■ Task statement
Among the entries below, please repeat exactly and only the lines from the line containing "Select the add-employee onboarding icon" to the line containing "Task: Pick the", both lines included.

--- Data for analysis Enclosed Below ---

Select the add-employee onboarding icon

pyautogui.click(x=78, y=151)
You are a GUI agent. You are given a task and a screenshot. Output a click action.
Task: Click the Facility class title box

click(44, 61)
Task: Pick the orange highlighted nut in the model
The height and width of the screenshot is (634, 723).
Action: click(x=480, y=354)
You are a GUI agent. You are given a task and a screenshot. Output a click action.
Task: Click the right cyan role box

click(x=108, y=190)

--- End of Enclosed Data for analysis ---
--- Data for analysis Enclosed Below ---

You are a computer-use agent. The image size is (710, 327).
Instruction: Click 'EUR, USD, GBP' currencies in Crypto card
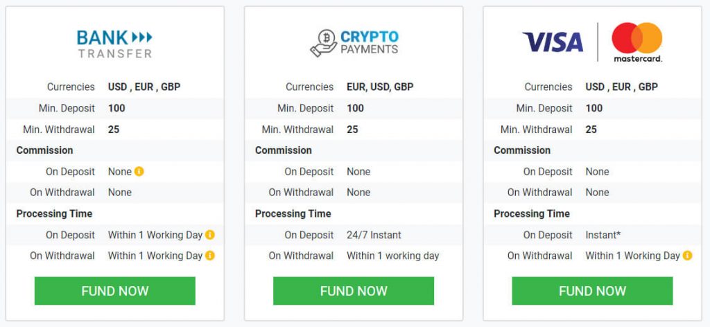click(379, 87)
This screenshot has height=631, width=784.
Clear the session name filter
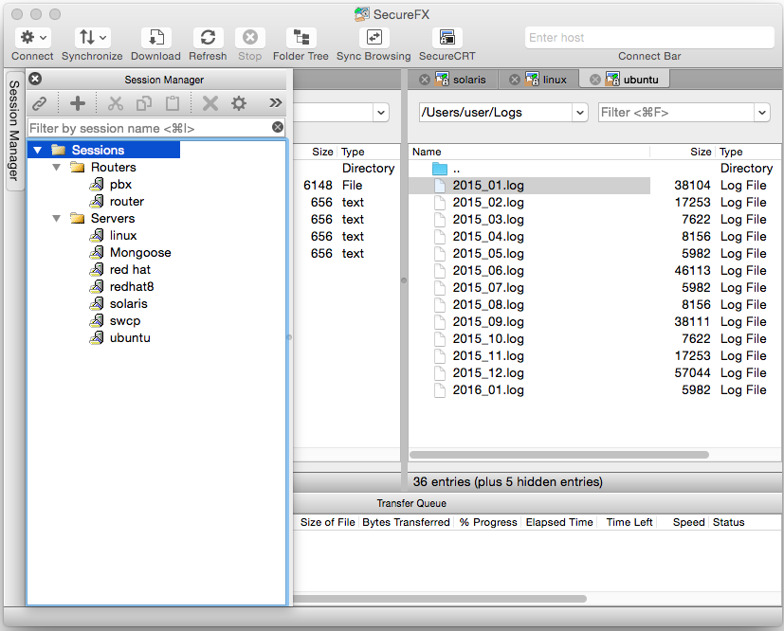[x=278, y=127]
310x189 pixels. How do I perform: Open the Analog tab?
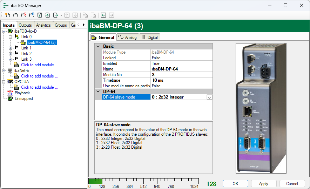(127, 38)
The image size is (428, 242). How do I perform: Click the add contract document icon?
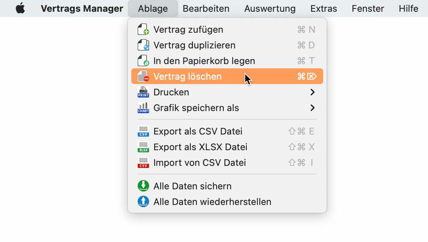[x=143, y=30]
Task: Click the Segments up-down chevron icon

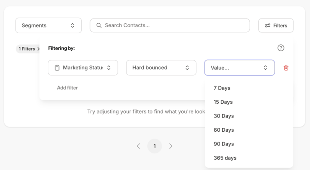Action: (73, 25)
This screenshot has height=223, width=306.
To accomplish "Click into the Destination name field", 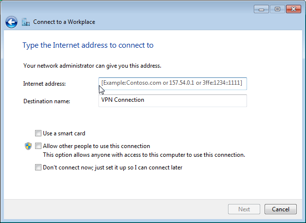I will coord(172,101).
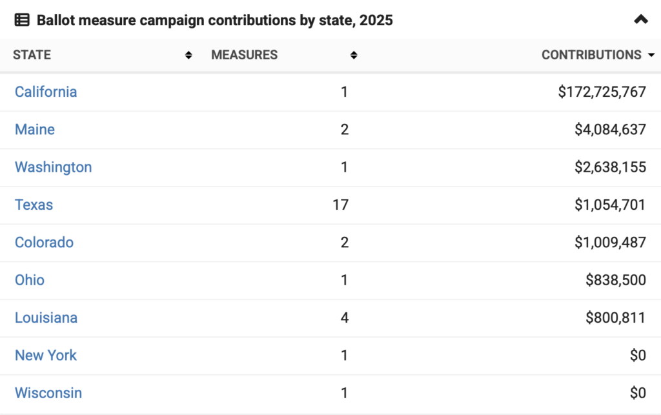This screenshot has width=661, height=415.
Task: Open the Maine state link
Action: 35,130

--- End of Enclosed Data for analysis ---
--- Data for analysis Enclosed Below ---

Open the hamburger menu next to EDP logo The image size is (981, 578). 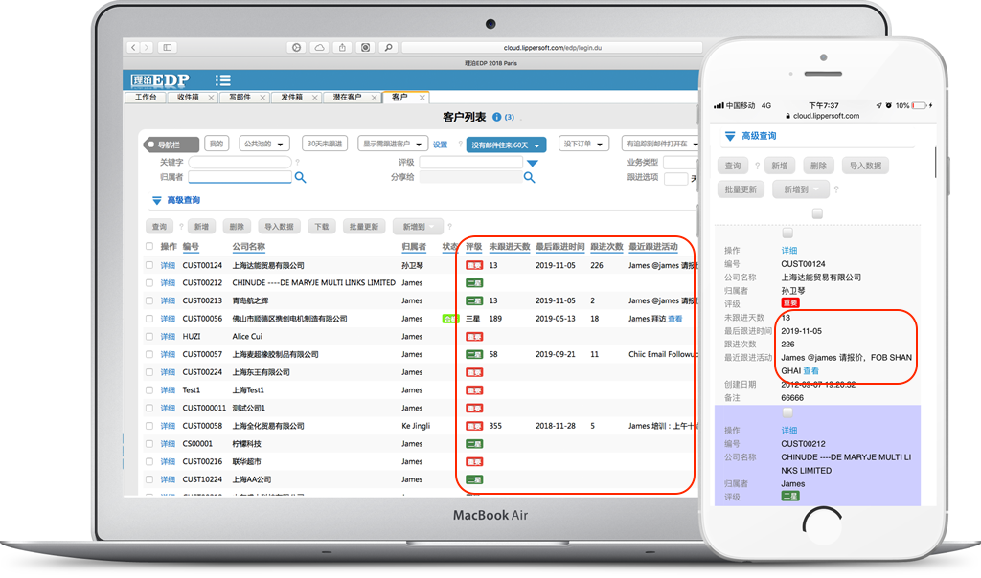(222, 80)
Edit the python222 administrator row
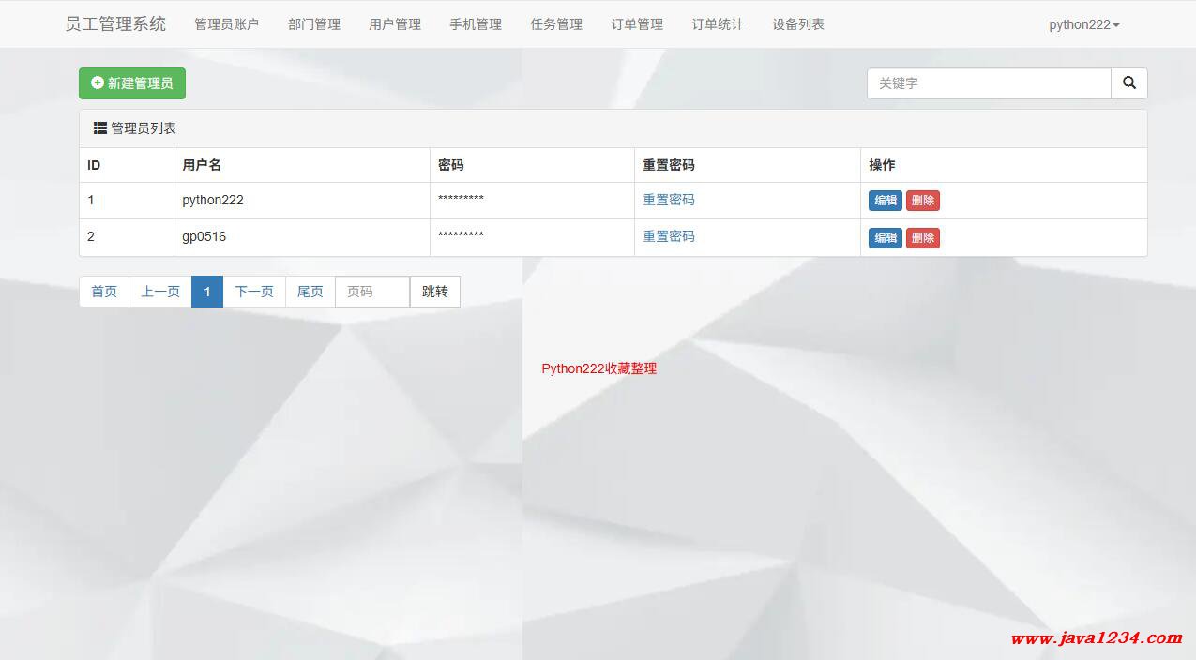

--- End of Enclosed Data for analysis ---

■ Output of the task
Select the add-employee onboarding icon

pyautogui.click(x=78, y=151)
You are a GUI agent. You are given a task and a screenshot. Output a click action.
Task: Click the Facility class title box

click(44, 61)
Task: Pick the orange highlighted nut in the model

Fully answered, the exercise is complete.